An urgent need to come back to the D. v. United Kingdom case law
It is striking that, before N. v. United Kingdom was decided, the Court seemed to adopt an adequate position towards the protection of seriously ill migrants in D. v. United Kingdom, ruled on May 2, 1997. In that judgment, noting that the applicant had an advanced stage of a terminal and incurable illness (para. 51), the Court found that the abrupt withdrawal of the facilities he had in the United Kingdom would have entailed the most dramatic consequences for him (para. 52). The Court further ruled that there was a serious danger that the conditions of adversity awaiting him in Saint Kitts would have further reduced his already limited life expectancy and would subject him to acute mental and physical suffering. It finally came to the unanimous conclusion that the implementation of the decision to remove the applicant to Saint Kitts would have amounted to inhuman treatment in violation of Article 3 (para. 54; see also the Report of the European Commission of Human Right, B.B. v.

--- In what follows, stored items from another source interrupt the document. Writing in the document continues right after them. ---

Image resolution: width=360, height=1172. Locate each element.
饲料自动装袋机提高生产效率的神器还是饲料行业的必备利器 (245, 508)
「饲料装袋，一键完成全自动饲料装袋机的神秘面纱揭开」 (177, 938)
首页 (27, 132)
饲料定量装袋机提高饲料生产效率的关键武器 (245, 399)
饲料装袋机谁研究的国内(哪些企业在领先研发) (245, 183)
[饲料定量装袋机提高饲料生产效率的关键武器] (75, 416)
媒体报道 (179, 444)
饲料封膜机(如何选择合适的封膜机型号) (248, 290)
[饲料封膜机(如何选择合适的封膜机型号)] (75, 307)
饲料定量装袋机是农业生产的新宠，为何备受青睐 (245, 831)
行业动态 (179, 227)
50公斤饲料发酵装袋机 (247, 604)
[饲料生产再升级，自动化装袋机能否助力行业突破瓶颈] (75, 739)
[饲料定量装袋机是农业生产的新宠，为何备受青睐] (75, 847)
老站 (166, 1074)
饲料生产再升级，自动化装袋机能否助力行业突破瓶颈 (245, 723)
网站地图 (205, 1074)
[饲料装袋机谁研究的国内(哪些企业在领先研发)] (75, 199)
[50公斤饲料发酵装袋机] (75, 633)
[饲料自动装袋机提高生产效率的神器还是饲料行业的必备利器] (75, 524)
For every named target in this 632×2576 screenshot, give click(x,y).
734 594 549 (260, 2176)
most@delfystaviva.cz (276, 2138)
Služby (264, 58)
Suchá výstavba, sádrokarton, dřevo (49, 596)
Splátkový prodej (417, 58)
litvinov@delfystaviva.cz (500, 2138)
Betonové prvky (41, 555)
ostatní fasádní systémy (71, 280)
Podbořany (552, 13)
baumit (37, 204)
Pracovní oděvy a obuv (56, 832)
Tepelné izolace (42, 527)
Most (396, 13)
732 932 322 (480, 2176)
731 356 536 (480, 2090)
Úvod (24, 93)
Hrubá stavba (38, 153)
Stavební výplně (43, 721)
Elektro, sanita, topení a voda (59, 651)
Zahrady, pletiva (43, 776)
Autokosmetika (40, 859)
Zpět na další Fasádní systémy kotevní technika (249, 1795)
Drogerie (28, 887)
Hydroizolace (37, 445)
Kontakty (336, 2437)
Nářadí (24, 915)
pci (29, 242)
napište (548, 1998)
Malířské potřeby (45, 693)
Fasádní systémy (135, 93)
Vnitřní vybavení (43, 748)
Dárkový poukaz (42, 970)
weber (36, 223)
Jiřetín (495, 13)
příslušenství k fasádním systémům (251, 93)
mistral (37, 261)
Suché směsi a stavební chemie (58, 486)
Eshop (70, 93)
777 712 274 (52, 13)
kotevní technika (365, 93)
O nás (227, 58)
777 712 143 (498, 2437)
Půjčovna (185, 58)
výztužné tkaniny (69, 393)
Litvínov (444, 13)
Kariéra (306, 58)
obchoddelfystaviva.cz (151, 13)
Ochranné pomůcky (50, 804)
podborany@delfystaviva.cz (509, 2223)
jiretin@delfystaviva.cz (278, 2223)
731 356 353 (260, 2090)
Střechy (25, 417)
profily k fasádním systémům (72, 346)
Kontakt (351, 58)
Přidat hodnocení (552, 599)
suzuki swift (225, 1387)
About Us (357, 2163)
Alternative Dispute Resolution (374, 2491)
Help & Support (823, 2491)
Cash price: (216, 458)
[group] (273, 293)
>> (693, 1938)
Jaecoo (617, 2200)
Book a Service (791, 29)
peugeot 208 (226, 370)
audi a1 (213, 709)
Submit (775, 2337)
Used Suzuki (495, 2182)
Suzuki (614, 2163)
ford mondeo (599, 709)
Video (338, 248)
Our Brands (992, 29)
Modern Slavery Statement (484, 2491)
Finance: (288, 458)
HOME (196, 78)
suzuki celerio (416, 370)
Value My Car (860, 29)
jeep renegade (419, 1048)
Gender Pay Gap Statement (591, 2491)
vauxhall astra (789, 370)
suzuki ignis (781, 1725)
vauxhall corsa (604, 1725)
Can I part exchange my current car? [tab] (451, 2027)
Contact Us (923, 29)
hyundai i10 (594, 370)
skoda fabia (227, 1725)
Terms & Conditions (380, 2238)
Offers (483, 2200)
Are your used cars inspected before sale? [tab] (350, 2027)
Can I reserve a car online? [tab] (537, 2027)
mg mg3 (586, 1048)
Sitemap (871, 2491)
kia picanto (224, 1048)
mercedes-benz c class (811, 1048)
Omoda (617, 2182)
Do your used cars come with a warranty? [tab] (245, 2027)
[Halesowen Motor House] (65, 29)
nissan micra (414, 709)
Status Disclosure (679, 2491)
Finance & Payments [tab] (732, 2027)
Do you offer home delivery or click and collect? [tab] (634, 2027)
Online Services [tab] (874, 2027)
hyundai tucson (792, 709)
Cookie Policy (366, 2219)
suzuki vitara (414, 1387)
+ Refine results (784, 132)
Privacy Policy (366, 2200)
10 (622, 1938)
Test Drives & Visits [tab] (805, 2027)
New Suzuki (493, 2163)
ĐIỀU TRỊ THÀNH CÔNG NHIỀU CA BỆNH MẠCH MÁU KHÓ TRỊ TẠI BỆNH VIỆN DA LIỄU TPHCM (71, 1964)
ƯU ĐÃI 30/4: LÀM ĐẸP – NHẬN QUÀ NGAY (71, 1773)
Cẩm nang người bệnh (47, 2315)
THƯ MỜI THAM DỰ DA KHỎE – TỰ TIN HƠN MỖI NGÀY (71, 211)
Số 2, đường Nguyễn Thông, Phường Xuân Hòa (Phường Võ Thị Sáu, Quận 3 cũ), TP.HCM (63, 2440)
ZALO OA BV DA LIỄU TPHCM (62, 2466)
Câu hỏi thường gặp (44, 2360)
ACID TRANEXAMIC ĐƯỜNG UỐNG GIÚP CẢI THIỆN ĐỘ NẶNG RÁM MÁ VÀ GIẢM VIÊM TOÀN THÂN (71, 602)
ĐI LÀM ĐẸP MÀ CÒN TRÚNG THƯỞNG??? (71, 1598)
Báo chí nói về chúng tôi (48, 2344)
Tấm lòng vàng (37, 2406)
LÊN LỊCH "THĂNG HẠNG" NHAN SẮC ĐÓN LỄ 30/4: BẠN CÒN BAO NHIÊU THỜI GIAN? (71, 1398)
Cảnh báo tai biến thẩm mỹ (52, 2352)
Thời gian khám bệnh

France). The D. line of case law has been watered down a lot by the ECtHR in N. and completely disappeared from the following decisions of the Court in cases related to seriously ill migrants.
Why not return to the example of the judgment in D. v. United Kingdom and establish a human and reasonable understanding of “very exceptional cases”? Let’s hope that the ECtHR will rapidly realize how this case law is in total contradiction with its own title of Court of “Human Rights” to avoid further “N.” outcomes and to save more individuals like S.J.